Of the entries below, copy only those lines that contain the word "bottom".

==== Records supplied

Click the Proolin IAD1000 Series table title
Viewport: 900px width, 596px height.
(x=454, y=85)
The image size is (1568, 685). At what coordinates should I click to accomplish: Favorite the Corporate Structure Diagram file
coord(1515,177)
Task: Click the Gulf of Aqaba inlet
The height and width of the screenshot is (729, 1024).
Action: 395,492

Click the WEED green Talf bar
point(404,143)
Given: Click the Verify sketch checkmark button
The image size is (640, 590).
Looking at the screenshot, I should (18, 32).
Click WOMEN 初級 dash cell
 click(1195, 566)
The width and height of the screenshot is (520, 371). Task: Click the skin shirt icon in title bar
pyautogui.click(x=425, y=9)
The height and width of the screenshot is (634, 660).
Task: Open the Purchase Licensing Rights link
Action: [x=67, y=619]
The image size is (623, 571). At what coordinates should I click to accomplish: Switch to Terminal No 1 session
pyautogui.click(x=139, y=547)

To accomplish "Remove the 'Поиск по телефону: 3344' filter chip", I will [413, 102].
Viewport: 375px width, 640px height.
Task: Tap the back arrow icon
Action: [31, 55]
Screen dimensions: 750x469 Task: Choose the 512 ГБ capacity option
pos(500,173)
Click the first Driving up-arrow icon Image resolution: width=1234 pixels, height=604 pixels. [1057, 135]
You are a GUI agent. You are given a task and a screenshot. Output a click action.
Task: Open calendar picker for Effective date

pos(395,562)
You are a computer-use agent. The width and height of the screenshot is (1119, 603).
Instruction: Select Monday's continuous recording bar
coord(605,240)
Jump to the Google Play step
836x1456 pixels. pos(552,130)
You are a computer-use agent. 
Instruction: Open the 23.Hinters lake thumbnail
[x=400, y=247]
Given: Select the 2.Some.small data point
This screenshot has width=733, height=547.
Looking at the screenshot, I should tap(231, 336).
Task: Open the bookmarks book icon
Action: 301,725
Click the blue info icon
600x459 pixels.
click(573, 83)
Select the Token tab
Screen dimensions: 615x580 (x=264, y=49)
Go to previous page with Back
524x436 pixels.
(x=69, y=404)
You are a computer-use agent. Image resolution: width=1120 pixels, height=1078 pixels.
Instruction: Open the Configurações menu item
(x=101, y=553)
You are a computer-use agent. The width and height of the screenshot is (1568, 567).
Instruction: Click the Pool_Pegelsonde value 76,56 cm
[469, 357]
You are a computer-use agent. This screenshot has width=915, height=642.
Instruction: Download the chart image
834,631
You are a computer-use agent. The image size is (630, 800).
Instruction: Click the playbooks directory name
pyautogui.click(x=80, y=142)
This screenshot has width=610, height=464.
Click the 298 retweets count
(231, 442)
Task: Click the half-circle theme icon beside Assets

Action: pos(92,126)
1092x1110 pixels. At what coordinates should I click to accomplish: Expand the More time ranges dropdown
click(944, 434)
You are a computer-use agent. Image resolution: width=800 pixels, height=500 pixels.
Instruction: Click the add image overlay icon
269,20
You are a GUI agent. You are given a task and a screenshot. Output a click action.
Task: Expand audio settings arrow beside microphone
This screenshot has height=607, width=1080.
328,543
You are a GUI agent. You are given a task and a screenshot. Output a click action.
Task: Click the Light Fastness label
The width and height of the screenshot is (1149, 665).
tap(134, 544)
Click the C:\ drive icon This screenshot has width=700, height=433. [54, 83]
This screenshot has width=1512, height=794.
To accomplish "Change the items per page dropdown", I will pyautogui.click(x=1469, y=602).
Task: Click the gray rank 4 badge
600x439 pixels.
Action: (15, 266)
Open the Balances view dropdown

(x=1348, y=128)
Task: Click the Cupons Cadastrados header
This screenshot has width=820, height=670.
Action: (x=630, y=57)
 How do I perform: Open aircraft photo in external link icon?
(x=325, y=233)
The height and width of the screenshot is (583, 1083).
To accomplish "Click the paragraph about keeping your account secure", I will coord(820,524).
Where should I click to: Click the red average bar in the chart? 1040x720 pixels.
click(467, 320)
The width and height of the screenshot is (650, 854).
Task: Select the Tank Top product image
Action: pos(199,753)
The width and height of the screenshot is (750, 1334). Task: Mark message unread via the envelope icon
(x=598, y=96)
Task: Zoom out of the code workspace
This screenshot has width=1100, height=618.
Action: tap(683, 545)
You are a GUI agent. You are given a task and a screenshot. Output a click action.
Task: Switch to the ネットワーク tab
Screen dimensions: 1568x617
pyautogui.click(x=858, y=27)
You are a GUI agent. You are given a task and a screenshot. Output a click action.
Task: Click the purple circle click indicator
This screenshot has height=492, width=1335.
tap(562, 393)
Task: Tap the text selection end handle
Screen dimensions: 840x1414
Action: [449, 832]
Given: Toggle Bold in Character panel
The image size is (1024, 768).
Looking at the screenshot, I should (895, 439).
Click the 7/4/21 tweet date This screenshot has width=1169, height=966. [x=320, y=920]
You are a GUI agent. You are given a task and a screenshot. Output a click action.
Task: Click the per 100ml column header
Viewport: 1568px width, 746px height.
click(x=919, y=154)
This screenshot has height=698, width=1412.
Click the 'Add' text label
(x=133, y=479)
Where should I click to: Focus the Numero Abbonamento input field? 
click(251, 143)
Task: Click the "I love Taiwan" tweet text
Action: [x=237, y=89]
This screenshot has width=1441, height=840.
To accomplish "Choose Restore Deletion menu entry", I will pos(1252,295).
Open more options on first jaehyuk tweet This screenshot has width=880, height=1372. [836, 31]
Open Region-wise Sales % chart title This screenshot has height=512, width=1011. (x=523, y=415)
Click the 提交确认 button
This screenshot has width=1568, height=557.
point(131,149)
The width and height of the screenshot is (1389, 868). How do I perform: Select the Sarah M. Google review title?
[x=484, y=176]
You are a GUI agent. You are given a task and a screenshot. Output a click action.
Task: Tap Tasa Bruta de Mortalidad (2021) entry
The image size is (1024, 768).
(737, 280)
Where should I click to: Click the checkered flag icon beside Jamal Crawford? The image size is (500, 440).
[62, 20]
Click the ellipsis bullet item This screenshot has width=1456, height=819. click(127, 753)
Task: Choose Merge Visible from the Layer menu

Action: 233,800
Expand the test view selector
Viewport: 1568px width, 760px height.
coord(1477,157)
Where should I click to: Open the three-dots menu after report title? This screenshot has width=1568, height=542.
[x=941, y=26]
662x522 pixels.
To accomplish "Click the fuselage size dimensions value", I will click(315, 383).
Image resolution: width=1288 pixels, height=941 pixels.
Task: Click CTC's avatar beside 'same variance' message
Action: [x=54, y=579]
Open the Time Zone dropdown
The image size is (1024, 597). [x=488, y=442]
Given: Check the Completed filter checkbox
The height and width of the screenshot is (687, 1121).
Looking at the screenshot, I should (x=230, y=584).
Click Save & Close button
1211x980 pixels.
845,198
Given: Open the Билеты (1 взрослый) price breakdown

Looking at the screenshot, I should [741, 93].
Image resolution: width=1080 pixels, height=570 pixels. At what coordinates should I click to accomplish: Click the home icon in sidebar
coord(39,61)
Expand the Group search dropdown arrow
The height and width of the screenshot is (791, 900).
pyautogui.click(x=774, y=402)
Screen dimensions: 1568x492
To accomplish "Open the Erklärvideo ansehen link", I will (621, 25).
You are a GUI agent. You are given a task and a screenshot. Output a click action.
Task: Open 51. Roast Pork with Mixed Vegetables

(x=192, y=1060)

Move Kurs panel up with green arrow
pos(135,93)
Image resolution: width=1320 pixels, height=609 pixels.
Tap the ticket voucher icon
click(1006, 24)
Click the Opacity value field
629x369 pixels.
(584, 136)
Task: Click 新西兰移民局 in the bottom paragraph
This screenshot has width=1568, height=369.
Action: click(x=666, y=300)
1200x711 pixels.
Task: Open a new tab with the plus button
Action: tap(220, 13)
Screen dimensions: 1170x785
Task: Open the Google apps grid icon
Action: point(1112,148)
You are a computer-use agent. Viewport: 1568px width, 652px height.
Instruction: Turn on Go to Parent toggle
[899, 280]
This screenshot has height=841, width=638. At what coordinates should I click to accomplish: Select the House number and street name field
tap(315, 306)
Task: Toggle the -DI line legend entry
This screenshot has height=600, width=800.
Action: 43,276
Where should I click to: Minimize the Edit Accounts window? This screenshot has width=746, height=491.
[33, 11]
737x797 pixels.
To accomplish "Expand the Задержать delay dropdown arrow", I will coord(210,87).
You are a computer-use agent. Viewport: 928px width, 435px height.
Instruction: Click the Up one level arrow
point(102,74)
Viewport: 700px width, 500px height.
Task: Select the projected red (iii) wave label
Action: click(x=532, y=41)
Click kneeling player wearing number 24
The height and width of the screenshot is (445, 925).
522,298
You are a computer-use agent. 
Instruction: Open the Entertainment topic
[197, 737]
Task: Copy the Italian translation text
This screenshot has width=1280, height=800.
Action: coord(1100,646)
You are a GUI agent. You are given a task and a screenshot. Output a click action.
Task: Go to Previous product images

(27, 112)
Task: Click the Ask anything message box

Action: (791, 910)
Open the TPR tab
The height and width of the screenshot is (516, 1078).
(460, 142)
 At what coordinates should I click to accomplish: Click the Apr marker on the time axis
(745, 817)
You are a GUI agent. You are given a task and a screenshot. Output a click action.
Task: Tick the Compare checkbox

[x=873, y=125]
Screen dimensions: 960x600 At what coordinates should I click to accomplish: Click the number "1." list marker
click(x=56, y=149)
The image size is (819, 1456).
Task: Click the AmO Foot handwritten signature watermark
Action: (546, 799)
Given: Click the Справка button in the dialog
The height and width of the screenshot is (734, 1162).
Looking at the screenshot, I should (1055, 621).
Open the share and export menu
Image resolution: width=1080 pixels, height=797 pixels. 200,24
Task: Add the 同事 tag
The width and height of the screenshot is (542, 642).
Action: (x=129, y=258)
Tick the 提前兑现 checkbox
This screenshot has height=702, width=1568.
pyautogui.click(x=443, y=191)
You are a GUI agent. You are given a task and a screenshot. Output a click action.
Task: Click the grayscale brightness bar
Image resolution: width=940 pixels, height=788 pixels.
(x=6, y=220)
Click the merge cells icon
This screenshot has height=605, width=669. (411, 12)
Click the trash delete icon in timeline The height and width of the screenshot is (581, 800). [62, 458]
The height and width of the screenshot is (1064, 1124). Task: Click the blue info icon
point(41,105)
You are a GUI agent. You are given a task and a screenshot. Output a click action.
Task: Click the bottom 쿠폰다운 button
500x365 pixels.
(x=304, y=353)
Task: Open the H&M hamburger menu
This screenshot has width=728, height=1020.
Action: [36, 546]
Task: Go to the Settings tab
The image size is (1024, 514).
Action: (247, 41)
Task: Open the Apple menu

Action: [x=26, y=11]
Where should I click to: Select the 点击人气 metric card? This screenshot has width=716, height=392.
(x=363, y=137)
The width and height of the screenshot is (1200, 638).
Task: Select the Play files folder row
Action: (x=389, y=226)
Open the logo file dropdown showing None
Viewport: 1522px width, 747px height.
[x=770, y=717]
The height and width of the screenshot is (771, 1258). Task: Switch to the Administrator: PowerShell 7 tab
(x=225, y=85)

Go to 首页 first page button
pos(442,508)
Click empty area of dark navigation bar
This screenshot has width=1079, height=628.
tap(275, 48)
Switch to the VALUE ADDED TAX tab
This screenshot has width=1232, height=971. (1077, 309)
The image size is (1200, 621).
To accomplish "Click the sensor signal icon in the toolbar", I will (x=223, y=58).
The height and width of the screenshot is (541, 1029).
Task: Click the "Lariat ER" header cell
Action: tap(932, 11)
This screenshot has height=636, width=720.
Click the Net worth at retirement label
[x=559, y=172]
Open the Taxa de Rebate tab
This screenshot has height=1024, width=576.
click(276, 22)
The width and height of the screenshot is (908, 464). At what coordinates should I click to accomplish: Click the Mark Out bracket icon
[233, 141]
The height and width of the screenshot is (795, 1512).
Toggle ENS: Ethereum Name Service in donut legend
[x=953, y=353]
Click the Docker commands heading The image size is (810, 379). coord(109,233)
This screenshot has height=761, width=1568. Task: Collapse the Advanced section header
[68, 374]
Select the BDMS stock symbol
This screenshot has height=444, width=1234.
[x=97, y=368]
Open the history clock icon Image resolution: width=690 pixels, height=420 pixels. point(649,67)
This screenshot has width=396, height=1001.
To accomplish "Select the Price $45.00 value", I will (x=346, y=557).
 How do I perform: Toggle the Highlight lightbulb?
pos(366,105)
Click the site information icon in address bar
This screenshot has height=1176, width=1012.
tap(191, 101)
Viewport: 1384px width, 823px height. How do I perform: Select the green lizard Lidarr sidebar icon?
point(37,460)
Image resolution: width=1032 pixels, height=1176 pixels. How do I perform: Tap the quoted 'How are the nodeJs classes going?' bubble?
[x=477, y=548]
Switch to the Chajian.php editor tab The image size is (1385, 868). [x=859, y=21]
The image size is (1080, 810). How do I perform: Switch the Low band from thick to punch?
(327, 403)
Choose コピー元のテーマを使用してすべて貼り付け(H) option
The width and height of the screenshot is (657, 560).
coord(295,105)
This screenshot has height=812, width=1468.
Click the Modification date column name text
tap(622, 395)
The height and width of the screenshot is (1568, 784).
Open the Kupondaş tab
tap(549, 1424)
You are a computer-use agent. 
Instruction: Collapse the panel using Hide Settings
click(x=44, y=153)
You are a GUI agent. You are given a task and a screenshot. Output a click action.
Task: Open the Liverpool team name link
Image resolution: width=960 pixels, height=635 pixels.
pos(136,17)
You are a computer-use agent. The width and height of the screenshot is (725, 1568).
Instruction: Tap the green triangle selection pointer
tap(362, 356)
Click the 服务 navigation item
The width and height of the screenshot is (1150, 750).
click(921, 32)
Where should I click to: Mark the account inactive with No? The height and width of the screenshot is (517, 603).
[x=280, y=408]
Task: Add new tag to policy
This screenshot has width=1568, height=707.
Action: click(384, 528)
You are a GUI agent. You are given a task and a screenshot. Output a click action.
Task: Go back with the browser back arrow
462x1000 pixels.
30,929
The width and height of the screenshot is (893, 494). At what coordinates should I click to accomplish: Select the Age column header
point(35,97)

========

Task result –
Task: Click 新西兰移民局 in the bottom paragraph
Task: Click the bottom 쿠폰다운 button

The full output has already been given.